#### STATED PROBLEM
Please copy all the records below, replacing "Screen dimensions" with "Display size" and changing nothing else. Leave the pictures out of your copy.
:: RECORDS SHOWN
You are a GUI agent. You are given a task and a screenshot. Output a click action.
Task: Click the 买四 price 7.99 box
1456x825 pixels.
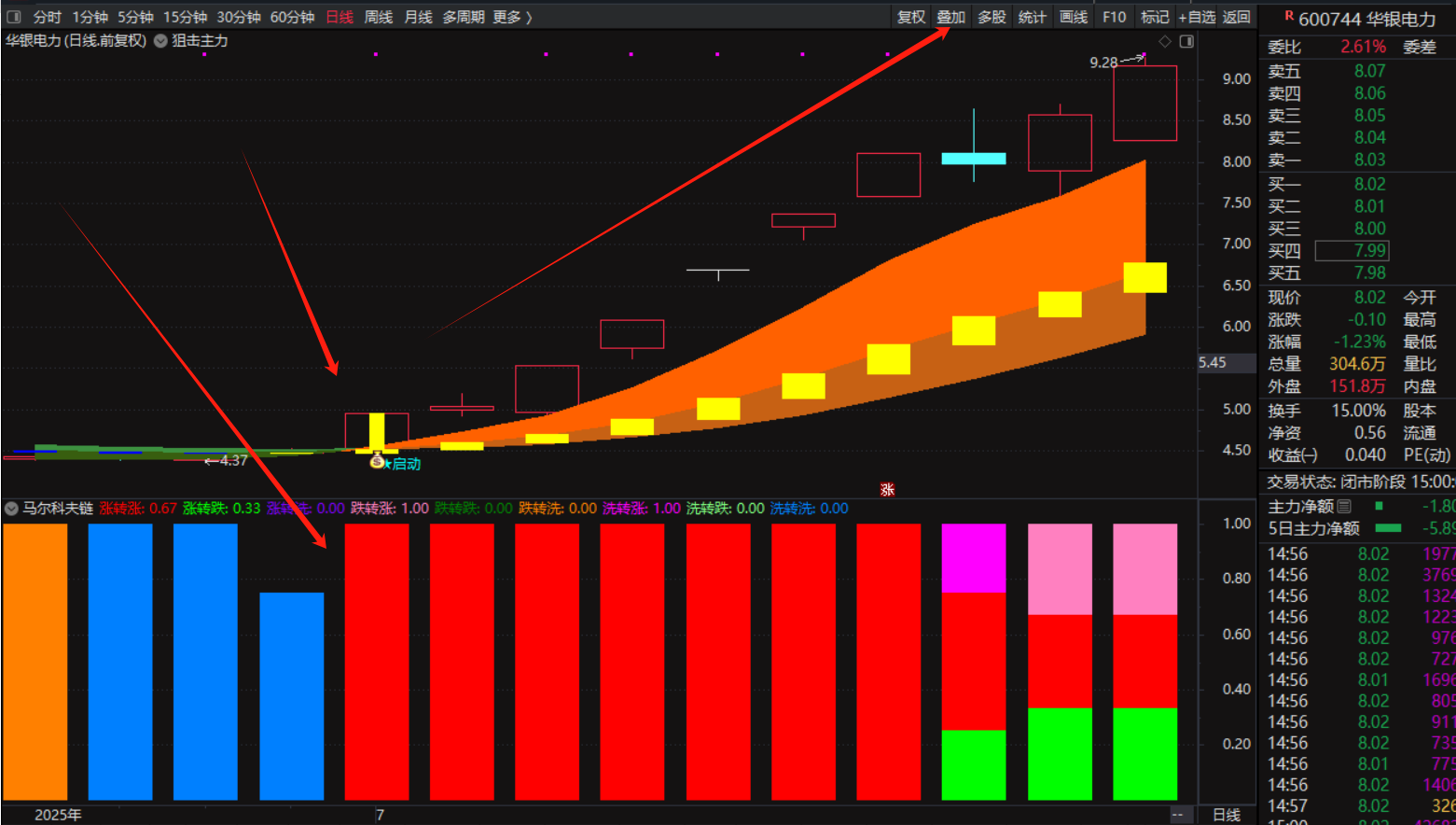click(x=1352, y=250)
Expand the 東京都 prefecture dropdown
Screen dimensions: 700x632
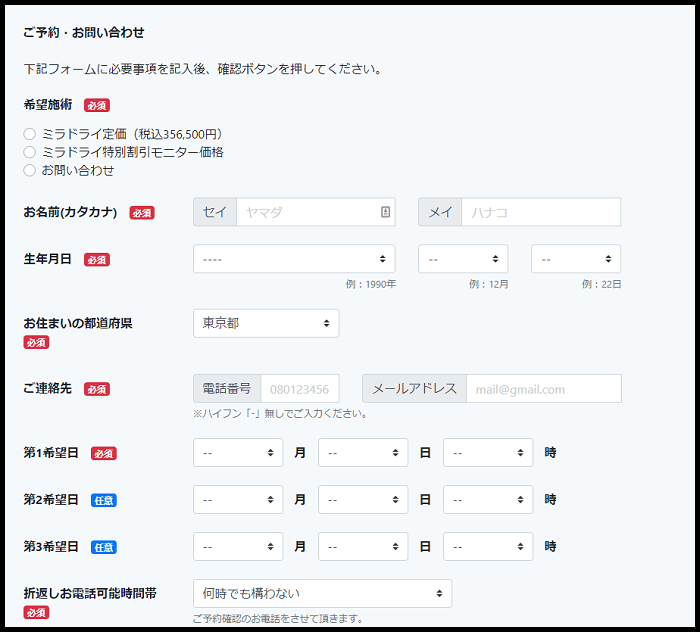[x=266, y=323]
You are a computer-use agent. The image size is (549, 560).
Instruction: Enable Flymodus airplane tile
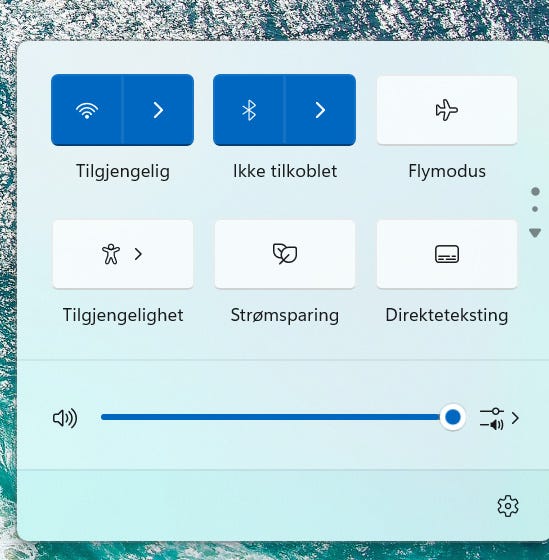pos(447,110)
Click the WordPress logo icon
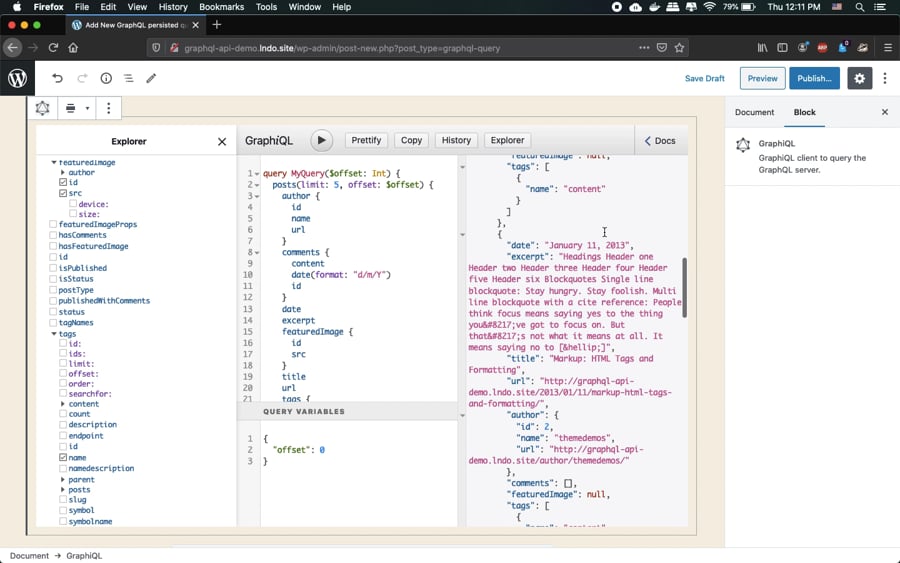This screenshot has width=900, height=563. click(17, 78)
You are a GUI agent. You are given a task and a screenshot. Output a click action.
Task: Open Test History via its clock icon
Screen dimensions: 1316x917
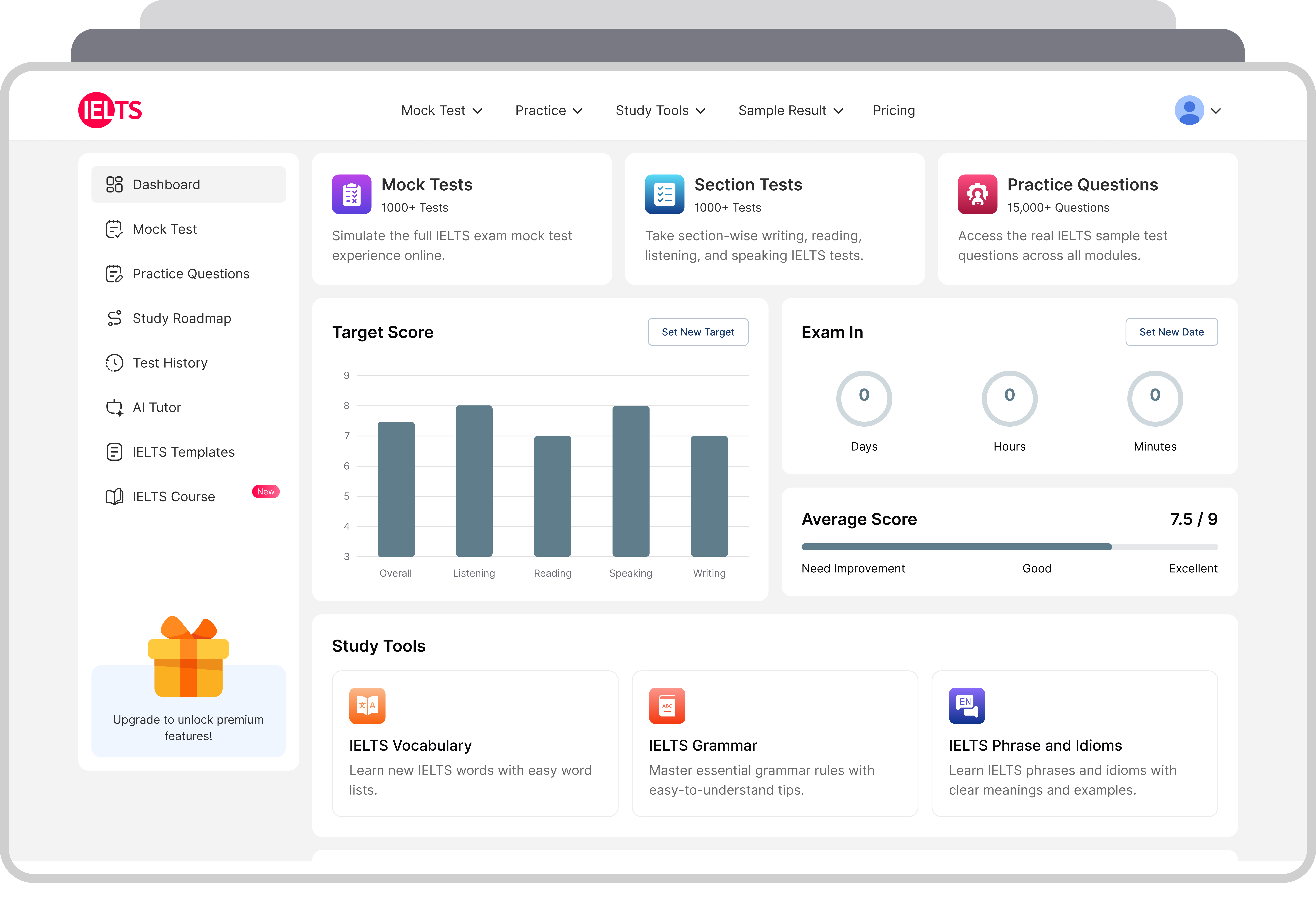115,362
::::
#### RESPONSE
You are a GUI agent. You are given a task and a screenshot. Output a click action.
Task: Click the 买四 price 7.99 box
1456x825 pixels.
click(x=1352, y=250)
Expand the 東京都 prefecture dropdown
Display size: 700x632
[x=266, y=323]
You are a computer-use agent. The image size is (549, 560).
Instruction: Enable Flymodus airplane tile
pos(447,110)
Click the WordPress logo icon
This screenshot has width=900, height=563. click(17, 78)
You are a GUI agent. You are given a task and a screenshot. Output a click action.
Task: Open Test History via its clock icon
Display size: 1316x917
115,362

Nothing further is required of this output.